# CarPC Project is underway!



## BowDown (Sep 24, 2009)

I have decided to scrap my Samsung Q1 XP CarPC setup for a more factory navigation like installation.

Equipment:
-Mac Mini 1.66ghz w/10.6
-500GB USB2.0 Hard Drive for Media Storage
-Carnetix CNX-P1900 v2.2 Power Supply
-Music Fidelity V-Link A-SYNC Soundcard
-Lilliput 669GL-70NP/C/T-HB-RV High Brightness Screen
-JoyCon Steering Wheel Control Interface
-Logitech diNovo Mini Wireless Bluetooth Keyboard
-Avantree Cara: Bluetooth 4.0 Music Receiver with APT-X and Hands-Free Carkit
-miniDSP 4x10HD Processor


Main goal is for a factory look w/factory interfacing to the CarPC. It will be the primary source unit w/Bluetooth devices being secondary. I plan to use the mini's CD/DVD drive through the factory slot in the Ford Fusion Bezel. I also plan to re-purpose the orphaned stock button panel in the bezel through the joycon interface's extra channels for more physical button interaction and volume control. 

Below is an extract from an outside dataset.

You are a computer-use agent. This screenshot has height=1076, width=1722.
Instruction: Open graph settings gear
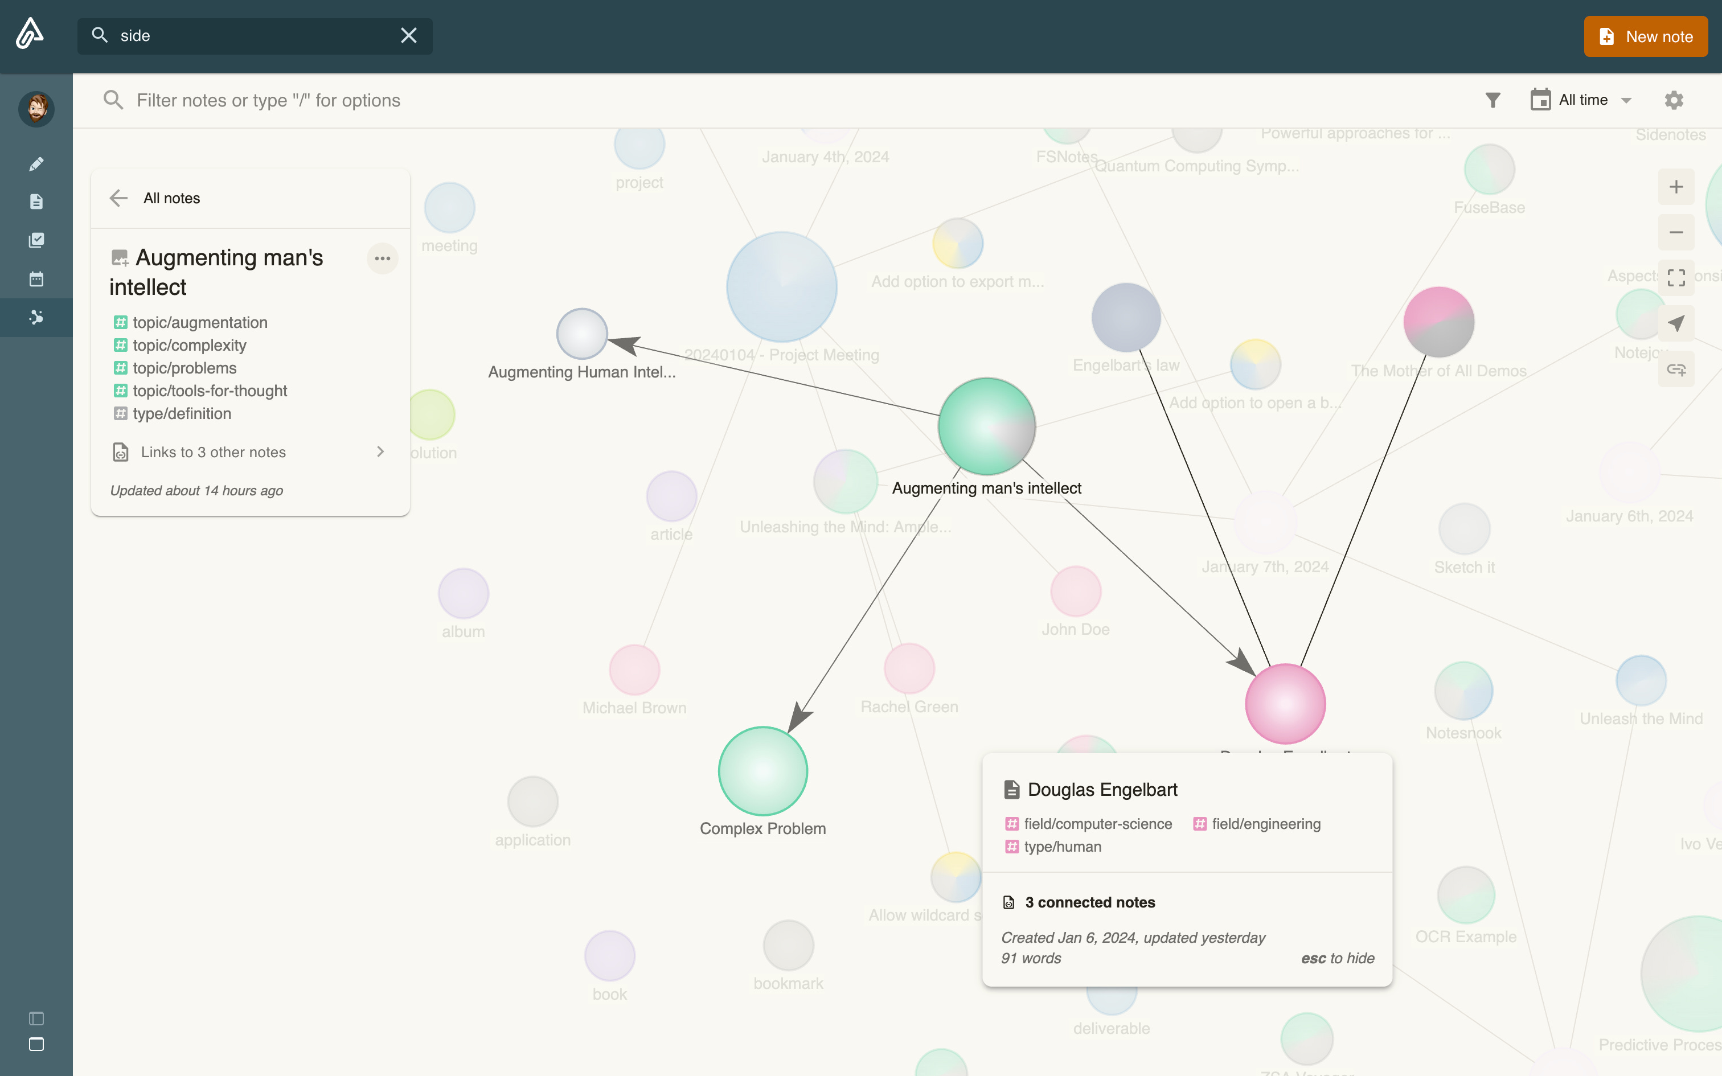pos(1674,100)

I plan to use the miniDSP as the DSP for simplicity. I will have the ability to make changes to the tune via the mac mini, or through WiFi/VNC via an android tablet, or laptop.

I will attempt to document this process as I get time to work on it.

Goal to having everything done is 4/21/2013 as there is a local IASCA event I need to be ready for. 

All equipment has been acquired except the diNovo Bluetooth Keyboard. I do have a USB keyboard only I can use from the previous Q1 CarPC.


----------



## BowDown (Sep 24, 2009)

I am still researching GPS receivers and map applications for the mini. Any suggestions?


----------